Blech. I seem to have picked up a dry cough that just will not let up. And I have to babysit tonight. I'd call off, but I got it from them in the first place. I put a splash of rum in my coke and hopefully that will soothe it a bit. Traditionally it should be whiskey in tea, but I'm all out of whiskey so I had to improvise. :)
I forgot to mention my morning adventure. So for those of you the know me fairly well you know that I am terrified of spiders. Like paralyingly so. So ok, We are in the car, driving to school. And having a firly decent time bee bopping to the music, trying to perk the morning back up. I turn the bend and the sun is shining very brightly. So I reach up and pull down the shade. And wouldn't you kow down comes a big...big...BIG spider. It was ugly and kinda a clear brown, and just a swinging from its web thingy, right in my face. This thing was the size of a quarter. I scream, naturally. And try to push away from it, back into teh seat. I don;t think I could have gotten any further back without going bck into teh seat. So, bravely, I reach up and put the sunshade back up, spider and all. Pull into the next parking lot, and grab a think paper. I get out of the car, pull down teh shade and SMASH!!! I killed it!!! I was so very proud of myself.
Well that was that..all within teh first hour of my day!
Dang... I shouldn't have deleted that ettercap alias... ;)
I'm doing OK, thanks. Waiting for this workday to be over. :)
I hope your afternoon is going better than your morning.
I am with Gworeth--I respect spiders, I like the fact that they kill other, less desirable critters, but I'm pretty squeamish about dealing with them.
When we lived in San Antonio, I was able to handle scorpions with no problems, but not the giant banana spider I almost walked face first into when I was mowing the lawn. Oh yeah, I also hated the fire ants (I'm highly allergic to their bites).
+1 spiders.
Spiders are awesome and they eat all of the flies in my house. And they're really pretty. I'm wary of black widows though when I'm in desert areas. And I always make sure the gigantic house spider that just ran over the printer wasn't one of those hobo/aggressive house spiders.
I'm doing OK, thanks. Waiting for this workday to be over. :)
I hope your afternoon is going better than your morning.
I am with Gworeth--I respect spiders, I like the fact that they kill other, less desirable critters, but I'm pretty squeamish about dealing with them.
When we lived in San Antonio, I was able to handle scorpions with no problems, but not the giant banana spider I almost walked face first into when I was mowing the lawn. Oh yeah, I also hated the fire ants (I'm highly allergic to their bites).
See Spiders are evil.
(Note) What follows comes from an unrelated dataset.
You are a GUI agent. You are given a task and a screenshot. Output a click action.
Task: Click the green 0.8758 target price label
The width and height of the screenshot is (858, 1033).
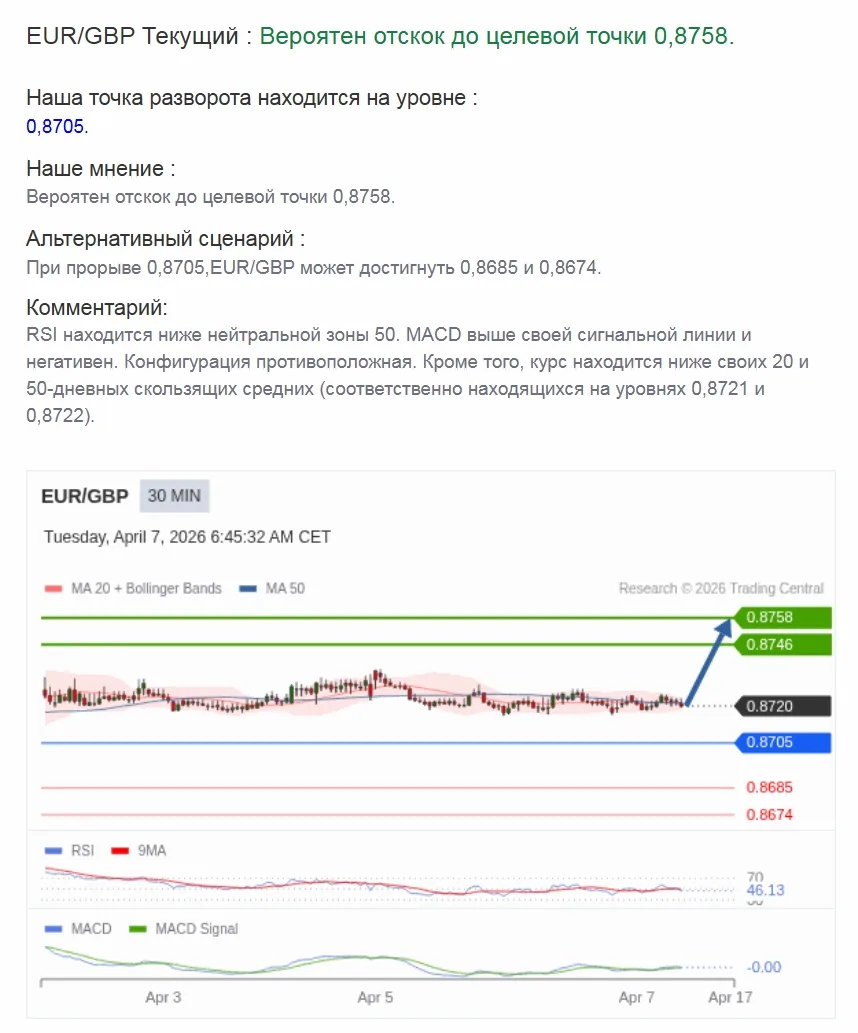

They lay their traps and get you when you unknowingly walk into them. I swear they are out to get you! We had a big spider in our first house, and it would sit every morning in teh hallway and block the way out the door, so I couldn't go to work. I couldn't pass it. Too Big. UGH!
Evil Evil Spiders.
Some friends of mine had two beautiful barn spiders in their front doorway whom they had named. I don't remember the names, but I do remember that one morning they found a praying mantis at the doorstep and one of the spiders was missing. It later turned out that it had just been hiding.
Note: I forgot to add this to previous post, but I also like spiders because they're one of the few natural predators of yellowjackets, which are much more aggressive than any spider I've ever seen.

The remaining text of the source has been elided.